**TASK ITEM:** Return every entry in full, with no alterations.

Stored data
· · · · ·
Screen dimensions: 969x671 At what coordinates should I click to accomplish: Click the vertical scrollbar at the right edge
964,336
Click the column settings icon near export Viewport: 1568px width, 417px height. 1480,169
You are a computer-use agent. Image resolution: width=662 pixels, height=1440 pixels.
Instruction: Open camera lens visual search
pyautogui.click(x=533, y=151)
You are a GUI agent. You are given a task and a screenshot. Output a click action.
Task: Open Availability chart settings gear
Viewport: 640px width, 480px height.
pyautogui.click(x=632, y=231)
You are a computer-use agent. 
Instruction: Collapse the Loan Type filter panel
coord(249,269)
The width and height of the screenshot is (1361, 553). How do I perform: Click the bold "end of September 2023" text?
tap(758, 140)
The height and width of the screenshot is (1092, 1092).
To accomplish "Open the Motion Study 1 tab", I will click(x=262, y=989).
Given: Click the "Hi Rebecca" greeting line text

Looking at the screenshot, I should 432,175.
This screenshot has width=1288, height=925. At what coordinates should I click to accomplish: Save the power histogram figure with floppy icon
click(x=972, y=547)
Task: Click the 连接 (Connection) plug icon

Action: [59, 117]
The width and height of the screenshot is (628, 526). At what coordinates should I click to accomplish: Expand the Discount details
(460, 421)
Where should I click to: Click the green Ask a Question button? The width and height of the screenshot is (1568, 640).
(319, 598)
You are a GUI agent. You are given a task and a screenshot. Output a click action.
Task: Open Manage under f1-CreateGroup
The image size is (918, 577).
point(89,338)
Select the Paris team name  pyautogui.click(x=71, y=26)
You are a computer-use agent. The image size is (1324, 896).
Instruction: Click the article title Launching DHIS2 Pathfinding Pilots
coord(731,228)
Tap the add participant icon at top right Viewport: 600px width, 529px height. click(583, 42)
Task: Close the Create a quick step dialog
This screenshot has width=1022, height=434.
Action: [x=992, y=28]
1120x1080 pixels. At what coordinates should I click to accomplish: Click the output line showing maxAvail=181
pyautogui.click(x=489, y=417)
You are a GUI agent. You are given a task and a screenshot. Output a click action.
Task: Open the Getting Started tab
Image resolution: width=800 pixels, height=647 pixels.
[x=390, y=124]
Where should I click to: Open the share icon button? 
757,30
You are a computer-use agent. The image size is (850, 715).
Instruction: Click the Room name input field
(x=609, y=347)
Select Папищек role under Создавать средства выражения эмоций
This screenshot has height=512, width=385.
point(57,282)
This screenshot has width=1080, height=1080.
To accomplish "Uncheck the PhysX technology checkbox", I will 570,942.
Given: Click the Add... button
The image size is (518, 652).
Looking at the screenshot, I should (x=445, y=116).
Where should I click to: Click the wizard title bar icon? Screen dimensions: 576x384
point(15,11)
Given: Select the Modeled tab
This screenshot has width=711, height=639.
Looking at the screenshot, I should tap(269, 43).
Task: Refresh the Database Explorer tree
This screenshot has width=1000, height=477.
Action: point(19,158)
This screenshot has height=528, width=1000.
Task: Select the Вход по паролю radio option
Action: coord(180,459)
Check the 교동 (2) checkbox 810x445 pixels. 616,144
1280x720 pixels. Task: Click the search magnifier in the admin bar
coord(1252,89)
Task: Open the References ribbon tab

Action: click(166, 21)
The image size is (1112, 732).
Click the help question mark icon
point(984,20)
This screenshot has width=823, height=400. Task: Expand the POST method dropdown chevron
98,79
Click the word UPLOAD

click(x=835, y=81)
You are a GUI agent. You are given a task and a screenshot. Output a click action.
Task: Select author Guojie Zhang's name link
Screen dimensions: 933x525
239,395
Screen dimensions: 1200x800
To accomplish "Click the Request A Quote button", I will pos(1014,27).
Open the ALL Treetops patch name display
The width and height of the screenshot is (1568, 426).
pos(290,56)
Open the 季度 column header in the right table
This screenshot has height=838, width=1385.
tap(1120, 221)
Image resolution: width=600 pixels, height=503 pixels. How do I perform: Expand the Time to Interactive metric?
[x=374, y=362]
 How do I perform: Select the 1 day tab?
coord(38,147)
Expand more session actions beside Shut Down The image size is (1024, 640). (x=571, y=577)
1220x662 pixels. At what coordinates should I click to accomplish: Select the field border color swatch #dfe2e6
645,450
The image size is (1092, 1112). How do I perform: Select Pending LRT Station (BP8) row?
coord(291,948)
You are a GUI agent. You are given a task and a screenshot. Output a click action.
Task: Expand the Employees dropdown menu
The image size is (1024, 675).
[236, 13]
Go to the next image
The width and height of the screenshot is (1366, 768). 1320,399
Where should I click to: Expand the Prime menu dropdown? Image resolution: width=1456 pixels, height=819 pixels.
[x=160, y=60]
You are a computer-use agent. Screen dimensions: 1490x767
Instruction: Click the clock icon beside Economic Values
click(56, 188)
· · · · ·
**EXERCISE OUTPUT:**
Screen dimensions: 969x671 At what coordinates should I click to accomplish: Click the vertical scrollbar at the right edge
964,336
Click the column settings icon near export Viewport: 1568px width, 417px height. 1480,169
You are a computer-use agent. Image resolution: width=662 pixels, height=1440 pixels.
Instruction: Open camera lens visual search
pyautogui.click(x=533, y=151)
You are a GUI agent. You are given a task and a screenshot. Output a click action.
Task: Open Availability chart settings gear
Viewport: 640px width, 480px height.
pyautogui.click(x=632, y=231)
You are a computer-use agent. 
Instruction: Collapse the Loan Type filter panel
coord(249,269)
The width and height of the screenshot is (1361, 553). How do I perform: Click the bold "end of September 2023" text?
tap(758, 140)
The height and width of the screenshot is (1092, 1092).
To accomplish "Open the Motion Study 1 tab", I will click(x=262, y=989).
Given: Click the "Hi Rebecca" greeting line text

Looking at the screenshot, I should 432,175.
This screenshot has width=1288, height=925. At what coordinates should I click to accomplish: Save the power histogram figure with floppy icon
click(x=972, y=547)
Task: Click the 连接 (Connection) plug icon

Action: [59, 117]
The width and height of the screenshot is (628, 526). At what coordinates should I click to accomplish: Expand the Discount details
(460, 421)
Where should I click to: Click the green Ask a Question button? The width and height of the screenshot is (1568, 640).
(319, 598)
You are a GUI agent. You are given a task and a screenshot. Output a click action.
Task: Open Manage under f1-CreateGroup
The image size is (918, 577).
point(89,338)
Select the Paris team name  pyautogui.click(x=71, y=26)
You are a computer-use agent. The image size is (1324, 896).
Instruction: Click the article title Launching DHIS2 Pathfinding Pilots
coord(731,228)
Tap the add participant icon at top right Viewport: 600px width, 529px height. click(583, 42)
Task: Close the Create a quick step dialog
This screenshot has width=1022, height=434.
Action: [x=992, y=28]
1120x1080 pixels. At what coordinates should I click to accomplish: Click the output line showing maxAvail=181
pyautogui.click(x=489, y=417)
You are a GUI agent. You are given a task and a screenshot. Output a click action.
Task: Open the Getting Started tab
Image resolution: width=800 pixels, height=647 pixels.
[x=390, y=124]
Where should I click to: Open the share icon button? 
757,30
You are a computer-use agent. The image size is (850, 715).
Instruction: Click the Room name input field
(x=609, y=347)
Select Папищек role under Создавать средства выражения эмоций
This screenshot has height=512, width=385.
point(57,282)
This screenshot has width=1080, height=1080.
To accomplish "Uncheck the PhysX technology checkbox", I will 570,942.
Given: Click the Add... button
The image size is (518, 652).
Looking at the screenshot, I should (x=445, y=116).
Where should I click to: Click the wizard title bar icon? Screen dimensions: 576x384
point(15,11)
Given: Select the Modeled tab
This screenshot has width=711, height=639.
Looking at the screenshot, I should tap(269, 43).
Task: Refresh the Database Explorer tree
This screenshot has width=1000, height=477.
Action: point(19,158)
This screenshot has height=528, width=1000.
Task: Select the Вход по паролю radio option
Action: coord(180,459)
Check the 교동 (2) checkbox 810x445 pixels. 616,144
1280x720 pixels. Task: Click the search magnifier in the admin bar
coord(1252,89)
Task: Open the References ribbon tab

Action: click(166, 21)
The image size is (1112, 732).
Click the help question mark icon
point(984,20)
This screenshot has width=823, height=400. Task: Expand the POST method dropdown chevron
98,79
Click the word UPLOAD

click(x=835, y=81)
You are a GUI agent. You are given a task and a screenshot. Output a click action.
Task: Select author Guojie Zhang's name link
Screen dimensions: 933x525
239,395
Screen dimensions: 1200x800
To accomplish "Click the Request A Quote button", I will pos(1014,27).
Open the ALL Treetops patch name display
The width and height of the screenshot is (1568, 426).
pos(290,56)
Open the 季度 column header in the right table
This screenshot has height=838, width=1385.
tap(1120, 221)
Image resolution: width=600 pixels, height=503 pixels. How do I perform: Expand the Time to Interactive metric?
[x=374, y=362]
 How do I perform: Select the 1 day tab?
coord(38,147)
Expand more session actions beside Shut Down The image size is (1024, 640). (x=571, y=577)
1220x662 pixels. At what coordinates should I click to accomplish: Select the field border color swatch #dfe2e6
645,450
The image size is (1092, 1112). How do I perform: Select Pending LRT Station (BP8) row?
coord(291,948)
You are a GUI agent. You are given a task and a screenshot. Output a click action.
Task: Expand the Employees dropdown menu
The image size is (1024, 675).
[236, 13]
Go to the next image
The width and height of the screenshot is (1366, 768). 1320,399
Where should I click to: Expand the Prime menu dropdown? Image resolution: width=1456 pixels, height=819 pixels.
[x=160, y=60]
You are a computer-use agent. Screen dimensions: 1490x767
Instruction: Click the clock icon beside Economic Values
click(56, 188)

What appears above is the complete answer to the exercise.